Mesajı Okuyun
Old 09-08-2006, 14:15   #2
medenikal

 
Varsayılan

büyük ihtimal davaların birleştirilmesi istenecek.her halde dava açılırken eksik talepli olarak açıldığından, dava sebebi ve neticei talepte farklılık olduğundan ,bu nedenle 2. dava açılmış olup bu dava ilk açılan dava ile birleştirilir.

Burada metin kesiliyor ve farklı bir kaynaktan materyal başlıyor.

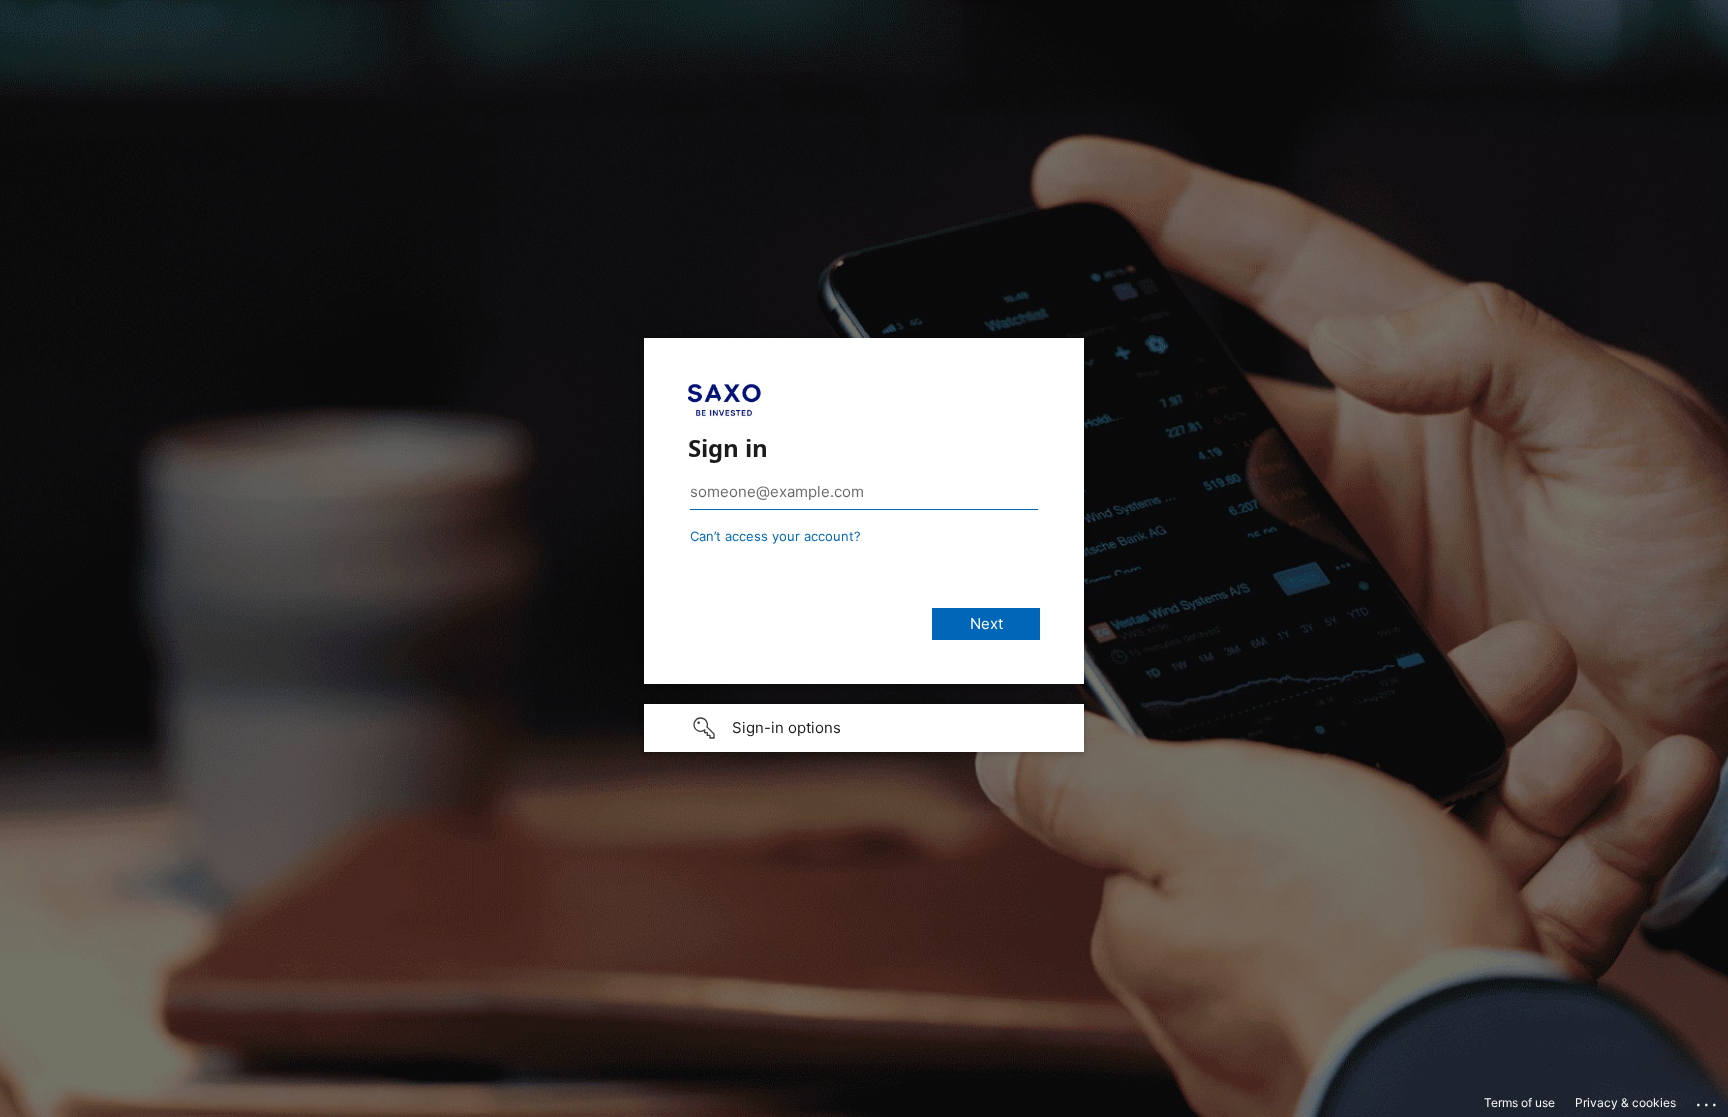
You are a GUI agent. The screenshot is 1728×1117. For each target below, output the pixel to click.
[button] (864, 728)
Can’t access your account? (775, 536)
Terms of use (1519, 1102)
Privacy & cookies (1625, 1102)
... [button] (1708, 1100)
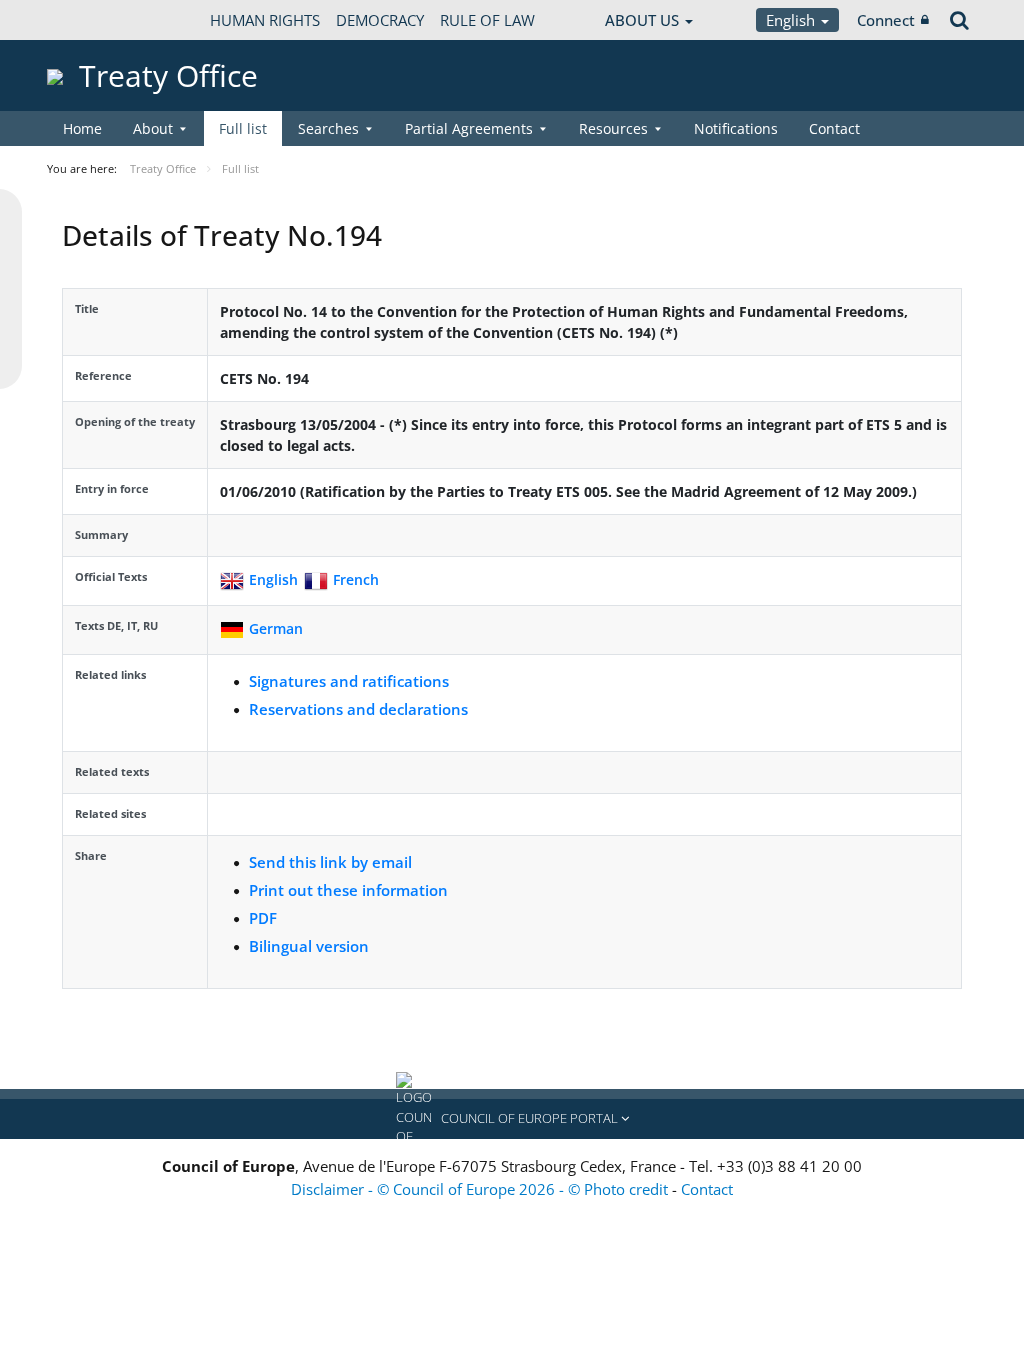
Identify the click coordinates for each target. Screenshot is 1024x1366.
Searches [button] (328, 128)
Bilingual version (309, 946)
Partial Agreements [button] (469, 128)
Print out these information (348, 890)
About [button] (153, 128)
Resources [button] (613, 128)
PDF (263, 918)
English (792, 20)
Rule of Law (487, 20)
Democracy (380, 20)
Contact (834, 128)
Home (82, 128)
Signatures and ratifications (349, 681)
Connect (886, 20)
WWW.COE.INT (97, 20)
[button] (512, 1119)
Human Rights (265, 20)
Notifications (736, 128)
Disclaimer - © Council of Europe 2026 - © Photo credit (481, 1189)
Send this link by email (330, 862)
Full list (243, 128)
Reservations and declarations (358, 709)
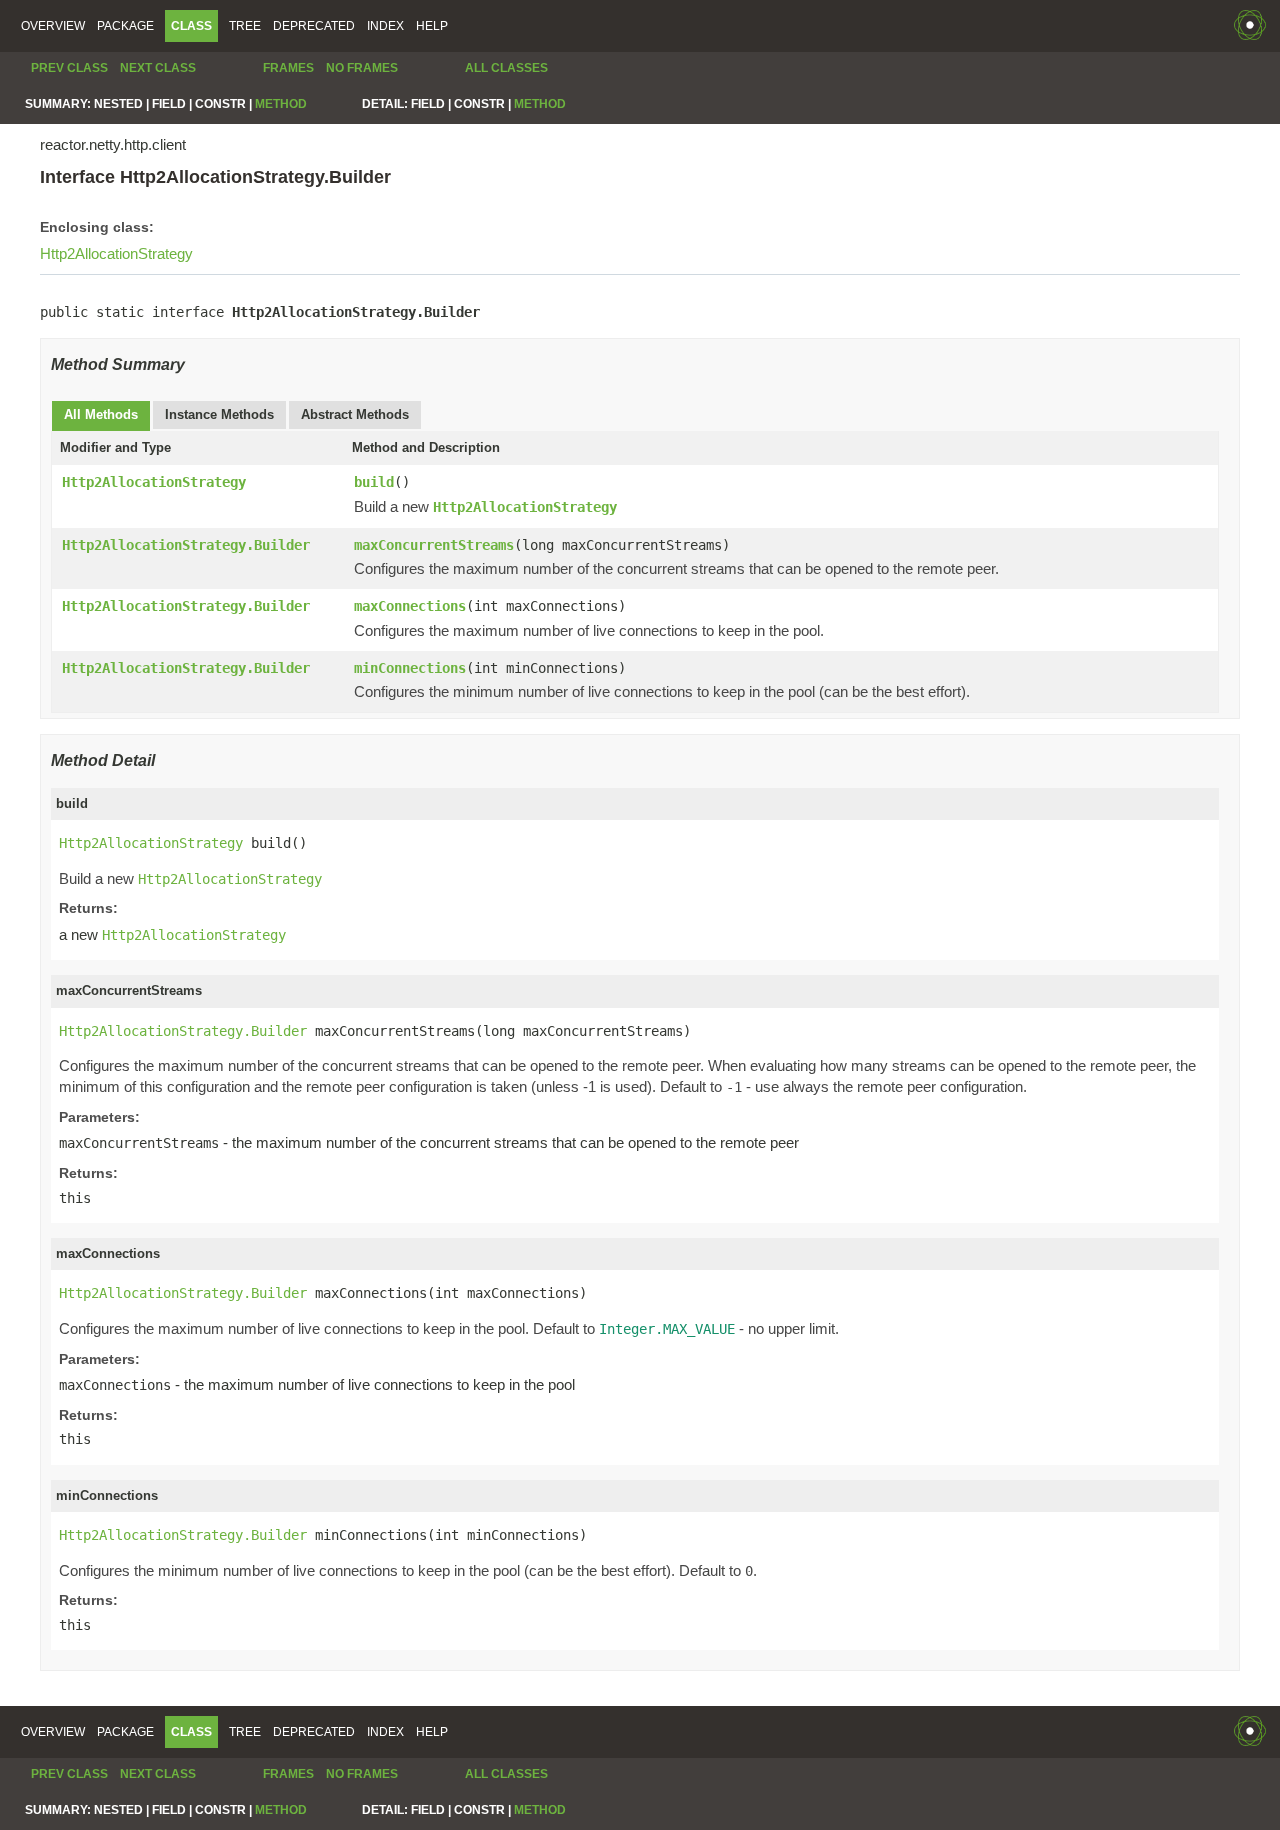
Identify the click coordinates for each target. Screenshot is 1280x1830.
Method (281, 104)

birleştirilmezse bu durumda derdestlik itirazı ileri sürülebilecektir.çünkü terditli talep içinde ilk dava konusu gayrimenkuller vardır.


T.C
Y A R G I T A Y
18.HUKUK DAİRESİ
ESAS KARAR
2003/3095 2003/4013
Y A R G I T A Y İ L A M I
Mahkemesi :K 1.Sulh Hukuk Mahkemesi
Tarihi :25.12.2002
Nosu :2002/454-1331
Davacı :A.Haluk
Davalı :Selçuk
Dava dilekçesinde yönetici tayini istenilmiştir. Mahkemece davanın reddi cihetine gidilmiş, hüküm davacı vekili tarafından temyiz edilmiştir.
Y A R G I T A Y K A R A R I
Temyiz isteminin süresi içinde olduğu anlaşıldıktan sonra dosyadaki bütün kağıtlar okunup gereği düşünüldü:
Dava, üzerinde birden fazla yapı (blok) bulunan taşınmazda merkezi yönetici atanması hususunda yapılan ihtara ve buna dayalı olarak gerçekleştirilen toplantıya rağmen yönetici atanamadığından bahisle Kat Mülkiyeti Yasasının 34. maddesi hükmü uyarınca mahkeme tarafından yönetici atanması istemine ilişkindir.
Mahkemece, aynı konuda daha önce açılıp takipsiz bırakılan dava henüz kesin bir kararla sonuçlanmamış olması nedenine dayalı derdestlik itirazı kabul edilerek davanın reddine karar verilmiştir.
Hukuk Usulü Muhakemeleri Kanununun 187. maddesine göre yapılan derdestlik itirazın kabul edilebilmesi için Yargıtay'ın kararlılık kazanmış olan uygulamalarına göre davanın konusunun, sebeplerinin ve taraflarının aynı olması gerekir.
Somut olayda, derdest bulunduğu ileri sürülen K 4.Sulh Hukuk Mahkemesinin 2001/435 Esasında kayıtlı davada yine aynı davacı tarafından yönetici atanması istenmiş ise de, bu davanın davalısı dava konusu blokların yönetim görevini üstlenen şirkettir. Eldeki dava ise, diğer kat malikine karşı açılmıştır. Bu bakımdan tarafları aynı olmayan bu davalarda derdestliğin mevcut olduğu ileri sürülemez. Öte yandan önceki davada kat malikleri kurulu kararına dayanılmamış ve böyle bir karar davaya sebep gösterilmemiştir. Bu bakımdan dava sebebi itibarı ile de derdest bir davadan söz etmek mümkün değildir.
Bu durumda, mahkemece davacının derdestlik itirazının reddi ile davanın esasına girilip gerekli inceleme ve araştırma yapılarak hasıl olacak sonuca göre bir karar verilmesi gerekirken yazılı olduğu şekilde ret kararı verilmesi doğru görülmemiştir.
Bu itibarla yukarıda açıklanan esaslar gözönünde tutulmaksızın yazılı şekilde hüküm tesisi isabetsiz, temyiz itirazları bu nedenlerle yerinde olduğundan kabulü ile hükmün HUMK'nun 428. maddesi gereğince BOZULMASINA, temyiz peşin harcının istek halinde temyiz edene iadesine, 13.5.2003 gününde oybirliğiyle karar verildi.